10th Quattor Workshop Summary (October 2010)

Written
11 October 2010
Author
Michel Jouvin

10th Quattor Workshop - RAL - 11-13/10/2010

Agenda

Quattor at RAL T1 - A. Sun

Started grid with some bricolage based on Kickstart, Puppet… In 2006 realized that this should be reenginered.

  • 500 WNs, 500 disk servers

MAin benefit of Quattor so far: huge improvement in system management efficiency.

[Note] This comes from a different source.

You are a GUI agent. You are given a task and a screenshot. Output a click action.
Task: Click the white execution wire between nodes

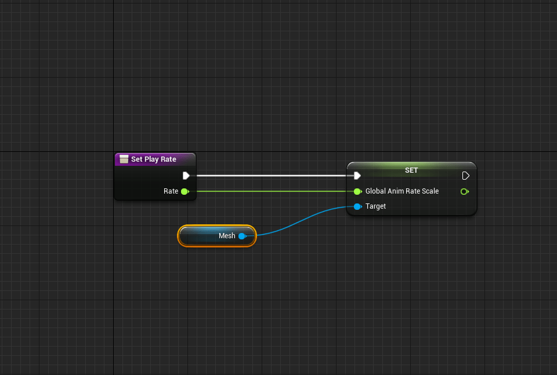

  • But must not underestimate the difficulty of getting the whole team onboard: mostly done now. It takes time to get the existing knowledge put in Quattor config.
  • Experienced it during the last kernel update: full reinstallation would have been an affordable option if necessary

Quattor Usage Report - M. Jouvin

See slides.

Core Tools

ncm-filesystems and ncm-lib-blockdevices New Ideas - L. Munoz

ncm-filesystems: NCM components able to build/destroy block devices

  • Take advantage of advanced description available in Quattor
  • Able to do things not possible to do with Kickstart
  • A few bugs:
  • Logical partitions cannot be grown: use LVM instead, no plan to fix
  • preserve_partitions sometimes not honoured: pb understood, some time required to fix it
  • preserve and format: required by AII but should not be available in the component
  • Some requests for new file system types: tmpfs, iscsi (replacement for ncm-iscsitarget), smbfs, FUSE filesystems…

One of the problem is that ncm-filesystem also manages fstab: proposal to move this part to a specific component, ncm-fstab.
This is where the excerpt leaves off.